DATE: WEDNESDAY, July 18, 1990                   TAG: 9007180407
SECTION: EDITORIAL                    PAGE: A-6   EDITION: METRO 
SOURCE: 
DATELINE:                                 LENGTH: Short


PULASKI TEST

VIRGINIA'S reinstitution of a major work-release program for non-violent prison inmates is one way to reduce the likelihood of a return to crime after they're released. But it's only one piece of the picture.

From the newly expanded Pulaski Correctional Unit No. 1 near Dublin, for example, comes news of another piece: a program to break offenders of the drug (including alcohol) addictions that helped land many in prison in the first place.

Such programs are not to new Virginia's prisons, but they are woefully few.
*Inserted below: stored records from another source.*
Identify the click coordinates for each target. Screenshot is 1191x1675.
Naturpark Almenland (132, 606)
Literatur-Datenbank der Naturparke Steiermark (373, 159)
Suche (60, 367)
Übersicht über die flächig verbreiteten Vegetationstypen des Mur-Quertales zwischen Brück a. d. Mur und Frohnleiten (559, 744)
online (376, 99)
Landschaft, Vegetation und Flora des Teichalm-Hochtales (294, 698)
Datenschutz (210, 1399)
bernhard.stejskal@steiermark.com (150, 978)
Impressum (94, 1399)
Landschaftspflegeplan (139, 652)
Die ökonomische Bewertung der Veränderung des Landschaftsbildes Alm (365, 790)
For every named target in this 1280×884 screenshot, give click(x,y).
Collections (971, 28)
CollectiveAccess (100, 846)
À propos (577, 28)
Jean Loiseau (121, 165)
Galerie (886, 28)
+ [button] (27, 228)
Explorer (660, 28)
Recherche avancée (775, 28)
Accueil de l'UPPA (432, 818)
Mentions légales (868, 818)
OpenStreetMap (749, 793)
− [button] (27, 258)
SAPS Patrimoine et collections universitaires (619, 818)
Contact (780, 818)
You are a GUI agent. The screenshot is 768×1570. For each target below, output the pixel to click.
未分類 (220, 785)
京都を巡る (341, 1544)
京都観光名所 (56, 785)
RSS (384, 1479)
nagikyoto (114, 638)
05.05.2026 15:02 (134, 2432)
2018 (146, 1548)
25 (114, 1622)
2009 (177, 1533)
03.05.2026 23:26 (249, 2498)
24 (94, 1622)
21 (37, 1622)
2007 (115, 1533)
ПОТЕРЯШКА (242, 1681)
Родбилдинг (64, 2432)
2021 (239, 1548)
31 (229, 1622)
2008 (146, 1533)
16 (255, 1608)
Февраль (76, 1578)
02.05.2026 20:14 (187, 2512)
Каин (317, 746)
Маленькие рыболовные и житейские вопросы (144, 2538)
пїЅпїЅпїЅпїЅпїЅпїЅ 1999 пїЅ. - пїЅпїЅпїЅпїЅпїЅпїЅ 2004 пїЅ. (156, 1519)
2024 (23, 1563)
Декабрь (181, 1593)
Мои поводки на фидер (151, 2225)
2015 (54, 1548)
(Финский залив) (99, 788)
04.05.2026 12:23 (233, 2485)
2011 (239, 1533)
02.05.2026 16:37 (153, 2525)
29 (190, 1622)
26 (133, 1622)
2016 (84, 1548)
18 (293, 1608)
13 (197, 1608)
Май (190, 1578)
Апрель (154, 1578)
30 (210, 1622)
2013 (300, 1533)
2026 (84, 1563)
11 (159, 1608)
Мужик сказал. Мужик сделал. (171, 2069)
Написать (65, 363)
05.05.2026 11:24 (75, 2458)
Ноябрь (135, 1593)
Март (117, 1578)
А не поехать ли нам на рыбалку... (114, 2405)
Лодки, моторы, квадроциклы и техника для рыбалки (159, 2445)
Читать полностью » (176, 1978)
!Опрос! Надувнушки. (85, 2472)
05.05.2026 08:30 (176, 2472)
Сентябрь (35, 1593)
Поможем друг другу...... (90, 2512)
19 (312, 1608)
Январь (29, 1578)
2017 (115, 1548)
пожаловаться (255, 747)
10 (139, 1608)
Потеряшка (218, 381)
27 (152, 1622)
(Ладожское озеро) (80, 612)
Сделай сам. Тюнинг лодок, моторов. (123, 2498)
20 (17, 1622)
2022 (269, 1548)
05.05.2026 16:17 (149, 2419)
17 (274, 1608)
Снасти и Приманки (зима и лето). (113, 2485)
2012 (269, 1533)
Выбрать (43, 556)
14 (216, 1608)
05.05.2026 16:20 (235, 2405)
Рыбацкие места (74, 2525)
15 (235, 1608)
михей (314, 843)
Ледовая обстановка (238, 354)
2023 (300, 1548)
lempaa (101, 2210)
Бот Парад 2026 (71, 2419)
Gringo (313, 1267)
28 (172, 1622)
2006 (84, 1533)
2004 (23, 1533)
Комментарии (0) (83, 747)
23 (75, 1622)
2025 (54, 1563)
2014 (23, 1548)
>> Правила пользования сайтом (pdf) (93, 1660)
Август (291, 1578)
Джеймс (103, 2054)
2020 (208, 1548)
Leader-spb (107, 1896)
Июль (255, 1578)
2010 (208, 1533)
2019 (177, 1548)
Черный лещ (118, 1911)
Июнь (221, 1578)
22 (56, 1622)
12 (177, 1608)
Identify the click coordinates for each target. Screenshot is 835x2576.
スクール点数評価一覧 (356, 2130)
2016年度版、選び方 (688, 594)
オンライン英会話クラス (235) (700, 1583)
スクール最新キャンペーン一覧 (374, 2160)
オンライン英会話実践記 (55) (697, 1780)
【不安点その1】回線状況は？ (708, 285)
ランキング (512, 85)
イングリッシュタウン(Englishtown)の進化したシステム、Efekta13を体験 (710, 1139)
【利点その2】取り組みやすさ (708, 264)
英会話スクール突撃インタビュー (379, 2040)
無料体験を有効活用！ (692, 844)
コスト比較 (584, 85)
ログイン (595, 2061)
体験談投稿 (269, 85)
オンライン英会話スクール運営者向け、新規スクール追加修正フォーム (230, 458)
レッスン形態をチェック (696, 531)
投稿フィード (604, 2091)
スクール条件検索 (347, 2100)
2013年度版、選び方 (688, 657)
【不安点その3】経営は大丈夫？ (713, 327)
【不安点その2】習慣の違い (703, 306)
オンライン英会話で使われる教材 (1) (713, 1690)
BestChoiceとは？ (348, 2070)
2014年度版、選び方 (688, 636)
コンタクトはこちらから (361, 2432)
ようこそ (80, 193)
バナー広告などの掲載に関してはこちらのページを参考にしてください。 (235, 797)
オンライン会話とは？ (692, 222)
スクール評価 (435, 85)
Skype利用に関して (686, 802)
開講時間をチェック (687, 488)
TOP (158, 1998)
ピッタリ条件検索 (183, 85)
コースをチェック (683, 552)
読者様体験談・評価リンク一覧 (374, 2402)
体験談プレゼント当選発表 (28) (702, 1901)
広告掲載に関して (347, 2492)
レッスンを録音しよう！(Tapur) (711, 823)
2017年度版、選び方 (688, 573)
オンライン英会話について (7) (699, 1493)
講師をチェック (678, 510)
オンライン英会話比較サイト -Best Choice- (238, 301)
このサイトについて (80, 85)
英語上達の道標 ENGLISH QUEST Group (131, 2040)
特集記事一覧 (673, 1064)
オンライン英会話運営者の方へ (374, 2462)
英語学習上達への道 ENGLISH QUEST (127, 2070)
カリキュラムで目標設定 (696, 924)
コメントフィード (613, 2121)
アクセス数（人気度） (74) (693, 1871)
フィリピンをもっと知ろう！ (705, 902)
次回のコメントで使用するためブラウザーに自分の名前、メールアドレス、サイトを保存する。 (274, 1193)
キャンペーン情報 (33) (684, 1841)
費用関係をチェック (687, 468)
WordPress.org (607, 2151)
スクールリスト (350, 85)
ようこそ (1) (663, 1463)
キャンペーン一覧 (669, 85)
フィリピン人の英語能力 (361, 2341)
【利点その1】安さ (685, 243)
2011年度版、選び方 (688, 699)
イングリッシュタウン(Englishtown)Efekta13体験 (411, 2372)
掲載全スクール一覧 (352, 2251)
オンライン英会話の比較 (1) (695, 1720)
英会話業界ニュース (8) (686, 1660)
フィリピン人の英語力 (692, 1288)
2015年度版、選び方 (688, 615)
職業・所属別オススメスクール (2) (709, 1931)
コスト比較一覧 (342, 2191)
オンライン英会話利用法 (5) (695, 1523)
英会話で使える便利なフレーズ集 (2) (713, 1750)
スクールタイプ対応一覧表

The one at the Pulaski Unit is experimental in that it's run by an outside agency, the Substance Abusers Service of the New River Valley Community Services Board. If it works, it suggests a method for expanding in-prison drug-treatment efforts more speedily.

If success is defined as a 100-percent recovery rate, the program is doomed to failure. But if success is defined more modestly, as avoiding for some offenders what otherwise would be an almost-certain return to crime, the program holds out a good measure of hope.